The ruins of Yekepa make everyone look to the past and complicate their relationship to the real present. The residents of New Yekepa implausibly claim that their lives today would be better if only they hadn’t lost the written resettlement contract Clarke gave them when he forced them to move. And as the film abruptly ends, audio clips of President Tubman’s 1962 speech to LAMCO employees extol the virtues of mining, celebrating the company’s commitment to exploiting a wilderness inhabited only by spirits and bringing both wealth and civilization to Liberia’s upplands. The visuals, of course, are of a scarred landscape and still, rusting machinery.

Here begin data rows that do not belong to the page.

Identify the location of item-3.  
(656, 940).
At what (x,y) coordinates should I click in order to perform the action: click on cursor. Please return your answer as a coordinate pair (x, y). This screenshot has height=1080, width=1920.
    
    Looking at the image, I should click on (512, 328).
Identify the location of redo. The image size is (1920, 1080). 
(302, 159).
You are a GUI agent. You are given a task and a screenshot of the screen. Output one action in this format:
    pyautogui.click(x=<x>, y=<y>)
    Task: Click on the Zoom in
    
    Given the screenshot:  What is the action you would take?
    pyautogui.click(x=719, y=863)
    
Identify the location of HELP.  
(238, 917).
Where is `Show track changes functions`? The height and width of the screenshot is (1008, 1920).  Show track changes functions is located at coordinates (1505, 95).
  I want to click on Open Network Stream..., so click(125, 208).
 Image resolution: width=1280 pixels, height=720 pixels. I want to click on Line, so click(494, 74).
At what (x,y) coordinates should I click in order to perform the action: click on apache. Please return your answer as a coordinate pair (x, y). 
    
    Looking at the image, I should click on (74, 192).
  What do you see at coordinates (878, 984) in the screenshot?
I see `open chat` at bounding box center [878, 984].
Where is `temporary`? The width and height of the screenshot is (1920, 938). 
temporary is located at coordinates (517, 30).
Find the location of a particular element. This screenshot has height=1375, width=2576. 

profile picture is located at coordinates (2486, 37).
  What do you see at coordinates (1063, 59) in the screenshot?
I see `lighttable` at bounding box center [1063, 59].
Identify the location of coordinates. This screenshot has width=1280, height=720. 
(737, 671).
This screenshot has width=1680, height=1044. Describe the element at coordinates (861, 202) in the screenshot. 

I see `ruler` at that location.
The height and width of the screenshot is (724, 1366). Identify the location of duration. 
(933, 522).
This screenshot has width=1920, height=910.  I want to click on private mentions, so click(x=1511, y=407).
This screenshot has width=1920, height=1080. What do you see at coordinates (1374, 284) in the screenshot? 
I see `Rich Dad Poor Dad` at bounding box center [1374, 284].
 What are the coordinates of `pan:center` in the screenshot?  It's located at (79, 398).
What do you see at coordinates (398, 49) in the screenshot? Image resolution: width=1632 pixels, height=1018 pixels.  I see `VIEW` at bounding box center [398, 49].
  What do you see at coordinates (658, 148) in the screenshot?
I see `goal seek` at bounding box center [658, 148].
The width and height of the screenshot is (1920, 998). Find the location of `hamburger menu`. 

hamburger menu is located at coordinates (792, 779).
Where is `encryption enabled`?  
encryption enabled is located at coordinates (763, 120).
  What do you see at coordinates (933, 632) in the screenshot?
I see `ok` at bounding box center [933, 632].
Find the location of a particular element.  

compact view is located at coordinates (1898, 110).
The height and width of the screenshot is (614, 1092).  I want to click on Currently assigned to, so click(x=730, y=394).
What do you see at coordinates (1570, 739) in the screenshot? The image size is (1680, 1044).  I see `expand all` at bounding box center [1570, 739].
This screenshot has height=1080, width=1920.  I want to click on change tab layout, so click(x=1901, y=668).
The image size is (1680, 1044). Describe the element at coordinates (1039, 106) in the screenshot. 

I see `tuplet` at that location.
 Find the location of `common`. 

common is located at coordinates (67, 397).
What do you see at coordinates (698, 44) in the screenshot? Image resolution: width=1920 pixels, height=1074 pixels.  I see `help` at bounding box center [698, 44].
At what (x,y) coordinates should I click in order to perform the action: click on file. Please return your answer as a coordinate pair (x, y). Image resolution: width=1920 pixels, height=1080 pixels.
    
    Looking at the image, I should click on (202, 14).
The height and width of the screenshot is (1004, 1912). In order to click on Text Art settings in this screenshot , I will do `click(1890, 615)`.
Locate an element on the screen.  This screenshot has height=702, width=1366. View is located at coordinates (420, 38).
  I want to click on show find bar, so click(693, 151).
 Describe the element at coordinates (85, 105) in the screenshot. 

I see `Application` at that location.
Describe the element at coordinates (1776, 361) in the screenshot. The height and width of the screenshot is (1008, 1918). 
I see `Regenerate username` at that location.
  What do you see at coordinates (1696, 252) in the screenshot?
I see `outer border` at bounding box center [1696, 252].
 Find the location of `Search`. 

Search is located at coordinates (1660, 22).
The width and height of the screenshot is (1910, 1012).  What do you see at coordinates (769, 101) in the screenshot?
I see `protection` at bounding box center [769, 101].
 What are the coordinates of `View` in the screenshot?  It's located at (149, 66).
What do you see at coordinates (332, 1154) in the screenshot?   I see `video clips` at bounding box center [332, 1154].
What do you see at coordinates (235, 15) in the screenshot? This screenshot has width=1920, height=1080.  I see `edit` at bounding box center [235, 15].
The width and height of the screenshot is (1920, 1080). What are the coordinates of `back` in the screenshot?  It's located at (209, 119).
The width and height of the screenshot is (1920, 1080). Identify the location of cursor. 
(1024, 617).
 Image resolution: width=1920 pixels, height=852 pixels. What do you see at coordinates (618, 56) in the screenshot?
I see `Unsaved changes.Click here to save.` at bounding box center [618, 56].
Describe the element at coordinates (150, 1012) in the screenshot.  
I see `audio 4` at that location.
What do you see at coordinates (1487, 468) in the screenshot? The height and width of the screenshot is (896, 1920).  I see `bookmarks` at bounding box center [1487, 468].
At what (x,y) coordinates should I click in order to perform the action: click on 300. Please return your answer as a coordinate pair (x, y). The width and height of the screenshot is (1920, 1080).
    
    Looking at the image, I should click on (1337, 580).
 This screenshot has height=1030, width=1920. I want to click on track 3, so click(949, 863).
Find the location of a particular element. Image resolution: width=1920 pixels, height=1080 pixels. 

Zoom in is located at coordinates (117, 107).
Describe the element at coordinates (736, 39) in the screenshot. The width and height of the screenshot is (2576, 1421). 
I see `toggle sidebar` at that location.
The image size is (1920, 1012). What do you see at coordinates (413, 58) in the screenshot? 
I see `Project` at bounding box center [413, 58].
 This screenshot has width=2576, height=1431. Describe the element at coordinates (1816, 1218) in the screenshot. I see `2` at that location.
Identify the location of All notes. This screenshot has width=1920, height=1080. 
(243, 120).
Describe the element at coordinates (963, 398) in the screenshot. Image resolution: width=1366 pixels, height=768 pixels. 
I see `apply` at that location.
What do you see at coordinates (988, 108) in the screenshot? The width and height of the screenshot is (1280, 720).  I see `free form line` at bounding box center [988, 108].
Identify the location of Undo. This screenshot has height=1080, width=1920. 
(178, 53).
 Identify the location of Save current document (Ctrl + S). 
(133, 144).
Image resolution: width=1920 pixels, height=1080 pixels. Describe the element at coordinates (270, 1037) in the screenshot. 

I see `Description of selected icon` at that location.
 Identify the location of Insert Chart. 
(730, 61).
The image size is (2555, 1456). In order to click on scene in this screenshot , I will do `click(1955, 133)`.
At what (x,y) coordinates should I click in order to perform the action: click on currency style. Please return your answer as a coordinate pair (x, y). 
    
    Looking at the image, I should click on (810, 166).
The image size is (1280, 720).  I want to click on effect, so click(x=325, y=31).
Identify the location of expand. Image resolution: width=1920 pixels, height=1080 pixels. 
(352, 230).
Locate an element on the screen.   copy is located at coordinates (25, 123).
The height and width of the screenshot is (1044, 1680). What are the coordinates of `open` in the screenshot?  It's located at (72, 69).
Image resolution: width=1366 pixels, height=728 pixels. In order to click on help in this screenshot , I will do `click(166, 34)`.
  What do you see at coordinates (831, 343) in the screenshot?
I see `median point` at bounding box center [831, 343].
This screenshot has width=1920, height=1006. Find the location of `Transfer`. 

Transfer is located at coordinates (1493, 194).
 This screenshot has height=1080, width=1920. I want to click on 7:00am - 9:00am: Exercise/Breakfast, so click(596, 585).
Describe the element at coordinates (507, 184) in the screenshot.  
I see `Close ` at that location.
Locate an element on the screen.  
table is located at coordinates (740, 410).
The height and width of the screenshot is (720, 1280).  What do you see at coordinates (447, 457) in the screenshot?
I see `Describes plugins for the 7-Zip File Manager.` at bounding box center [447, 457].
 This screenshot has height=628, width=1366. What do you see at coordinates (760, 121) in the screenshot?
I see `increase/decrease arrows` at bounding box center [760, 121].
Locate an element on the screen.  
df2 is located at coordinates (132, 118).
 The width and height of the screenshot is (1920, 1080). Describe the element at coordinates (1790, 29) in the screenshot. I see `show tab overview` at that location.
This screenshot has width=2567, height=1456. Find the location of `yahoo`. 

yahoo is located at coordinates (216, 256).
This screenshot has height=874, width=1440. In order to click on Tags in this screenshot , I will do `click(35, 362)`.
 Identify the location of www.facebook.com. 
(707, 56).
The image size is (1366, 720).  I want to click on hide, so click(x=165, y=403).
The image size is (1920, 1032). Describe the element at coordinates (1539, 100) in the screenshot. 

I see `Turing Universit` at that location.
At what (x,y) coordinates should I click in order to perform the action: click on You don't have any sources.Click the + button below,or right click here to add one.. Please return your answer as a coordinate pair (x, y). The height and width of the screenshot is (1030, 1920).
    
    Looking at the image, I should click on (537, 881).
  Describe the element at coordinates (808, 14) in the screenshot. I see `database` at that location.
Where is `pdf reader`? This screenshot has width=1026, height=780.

In the film’s penultimate moment Lawrenson describes being approached by security guards as he filmed those ruins. It is cutting testament to the slippery unreality of memory and hope when they ask if he is here to restart the mine. Lawrenson smartly spins the encounter into a comment about his own position; the filmmaker must pack up and depart for Europe before he can engage them in meaningful dialogue, taking away the richness of his film and leaving them with their disappointment and their ruins. But the moment is more poignant than that. Rising world iron ore prices have led a number of multinational companies to revisit Liberia’s abandoned mine sites, and iron ore now accounts for about 30% of Liberia’s foreign export earnings. Small enclaves of foreign workers are building new company towns that are largely off-limits to local residents, who continue to inhabit the ruins of the old company towns. New mining equipment and infrastructure is being imported to do the work, much of it less dependent on human labor and therefore even less dependent on the “real world” of the people who live around it.
What kind of ruins this new mining economy will leave, and how they will be remembered, will no doubt be the subject of a film to come.